### WHAT TO PRODUCE:
Omit all pictures and transcribe only the lines in the entries below that run from the line with "Save the form with Salvar" through the line with "This screenshot has width=780, height=580.".

### LISTED ENTRIES:
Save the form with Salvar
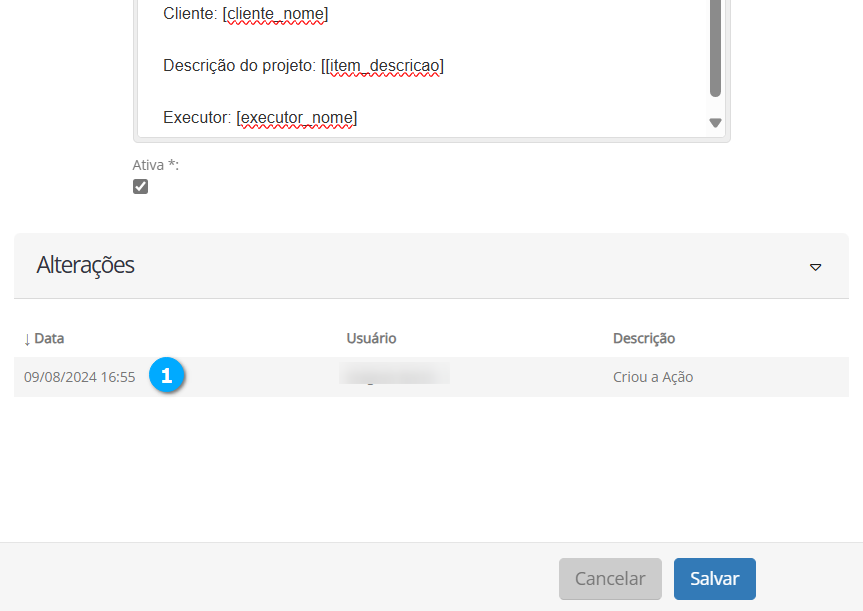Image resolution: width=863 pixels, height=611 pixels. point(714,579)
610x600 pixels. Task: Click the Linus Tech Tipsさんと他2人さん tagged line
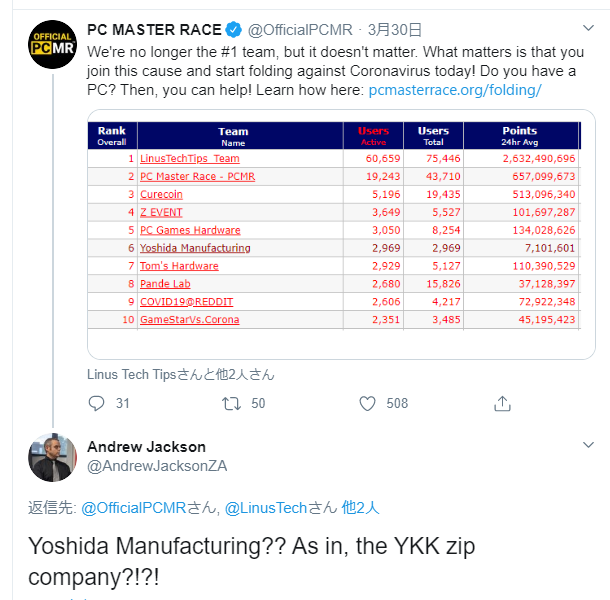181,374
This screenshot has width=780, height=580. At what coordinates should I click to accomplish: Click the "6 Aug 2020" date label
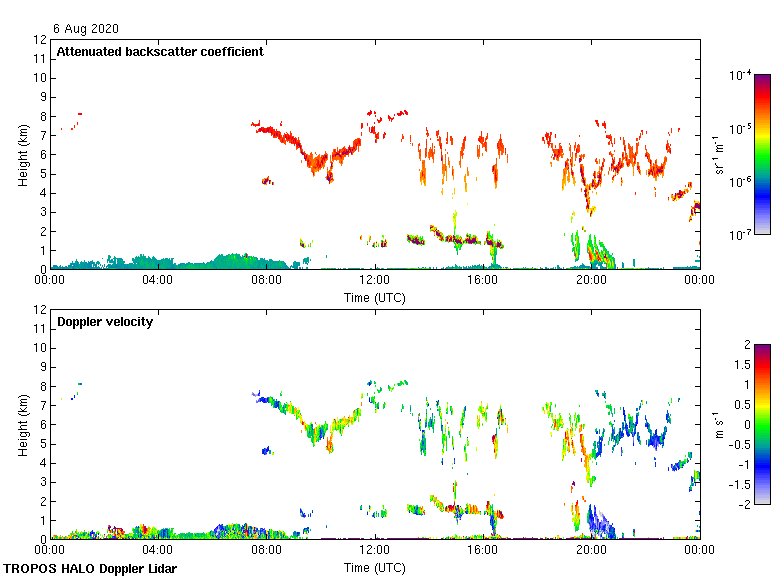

...

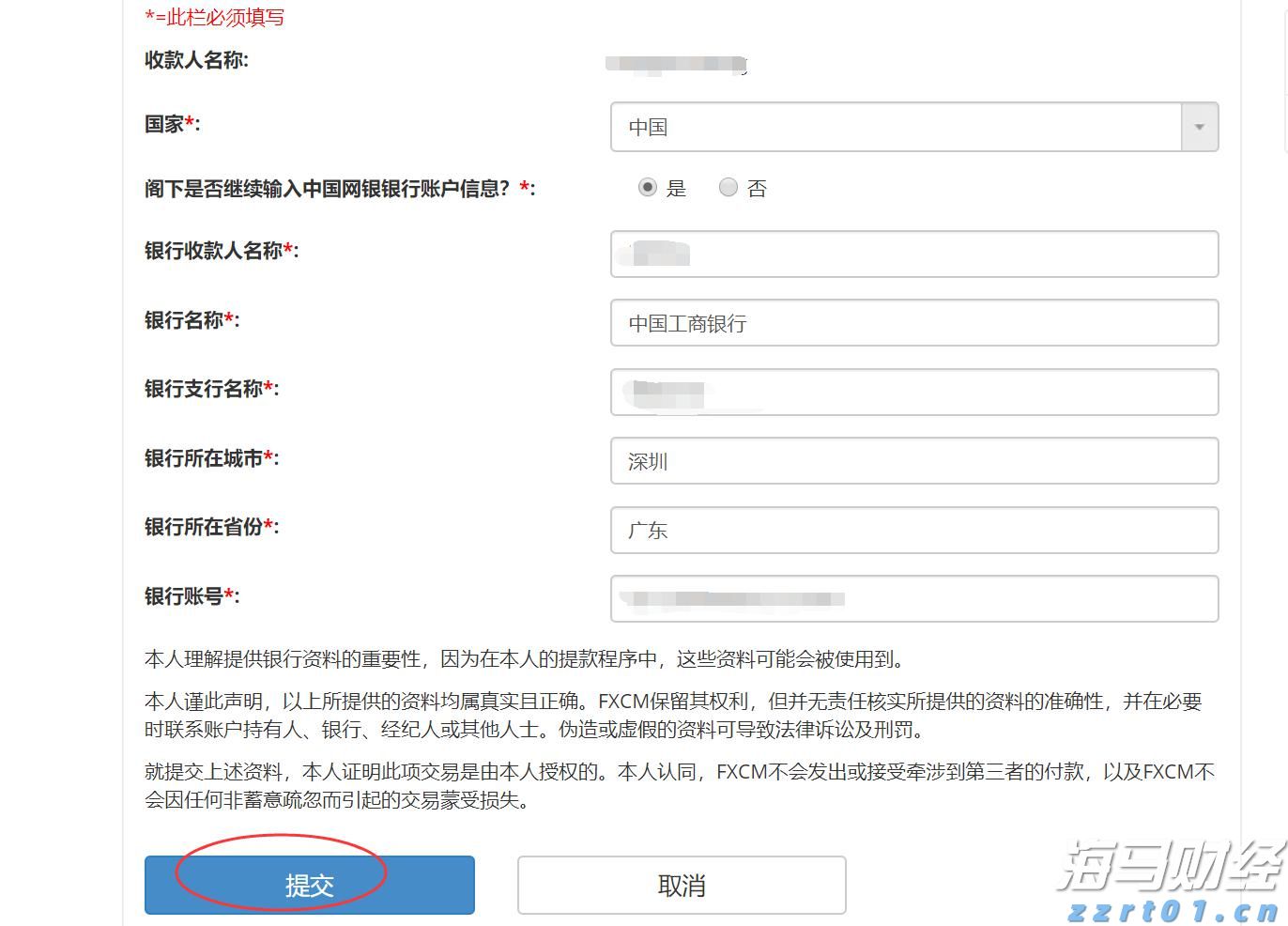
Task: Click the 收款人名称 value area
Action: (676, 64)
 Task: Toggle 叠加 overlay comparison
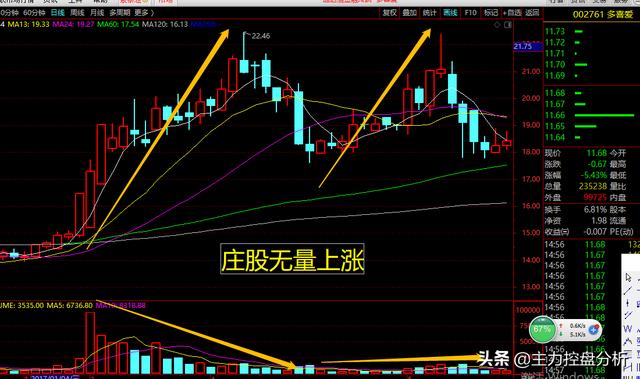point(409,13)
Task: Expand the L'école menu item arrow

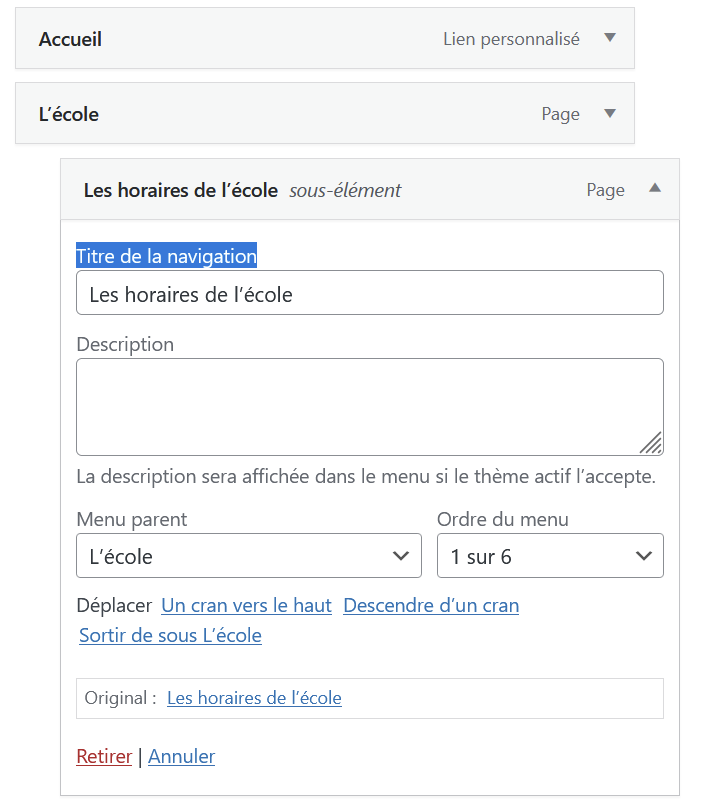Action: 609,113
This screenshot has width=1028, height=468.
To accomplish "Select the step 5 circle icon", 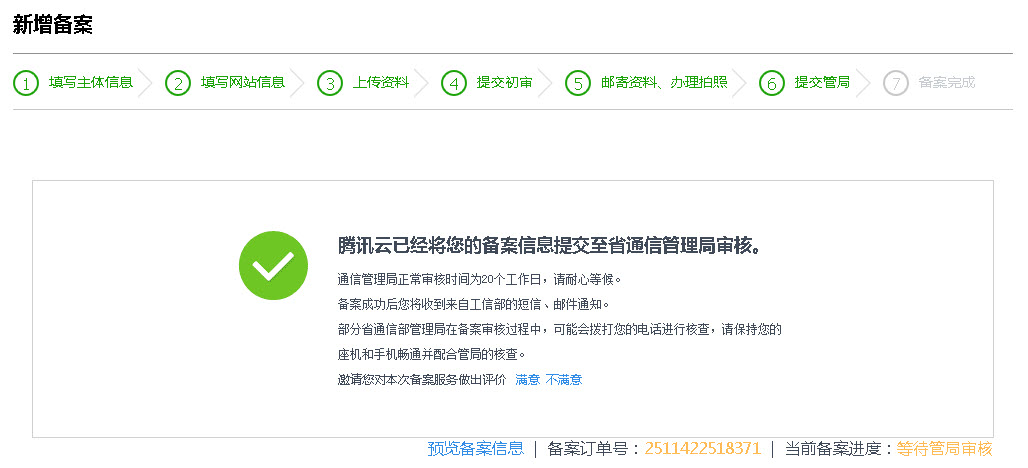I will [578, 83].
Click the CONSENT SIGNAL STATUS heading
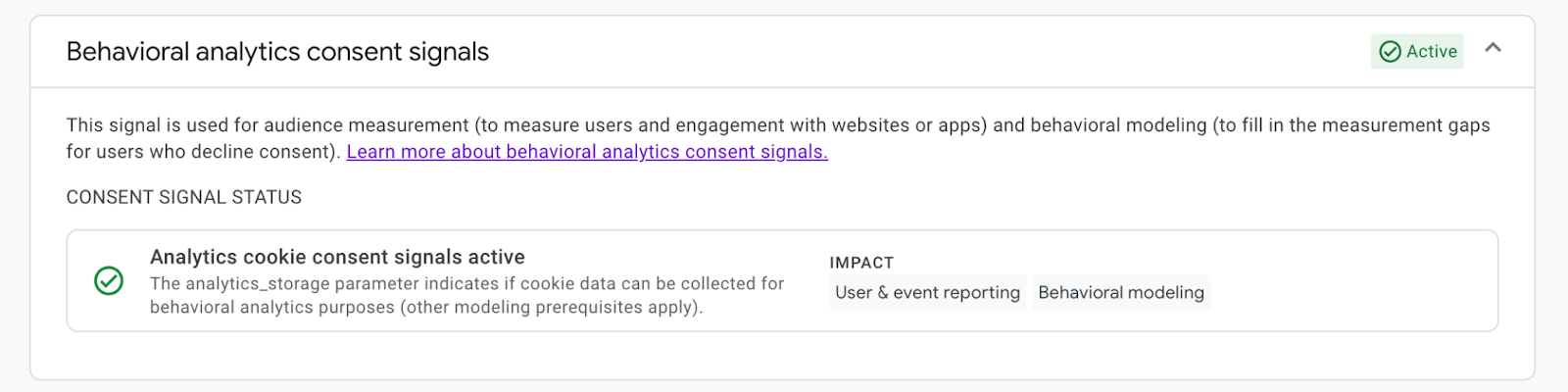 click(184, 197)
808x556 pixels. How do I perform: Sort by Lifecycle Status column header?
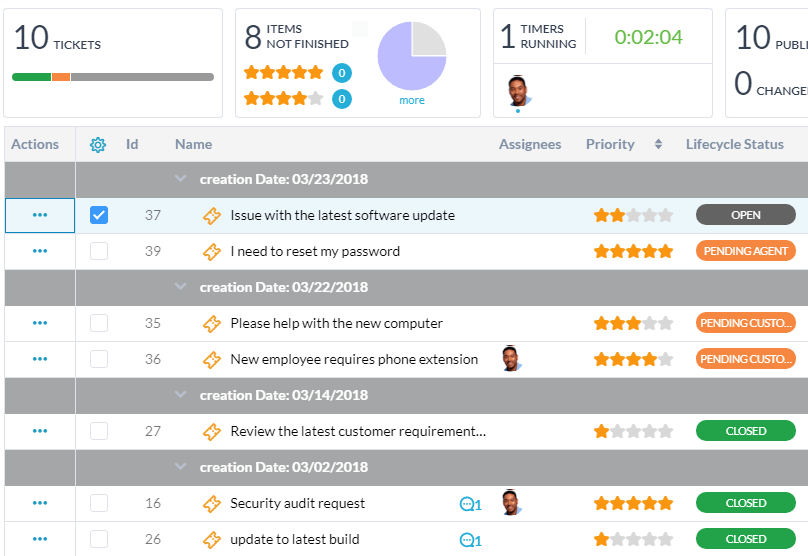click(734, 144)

### TASK RESPONSE:
Save the form with Salvar
Image resolution: width=863 pixels, height=611 pixels. point(714,579)
610x600 pixels. Task: Click the Linus Tech Tipsさんと他2人さん tagged line
181,374
This screenshot has width=780, height=580. At what coordinates should I click to accomplish: Click the "6 Aug 2020" date label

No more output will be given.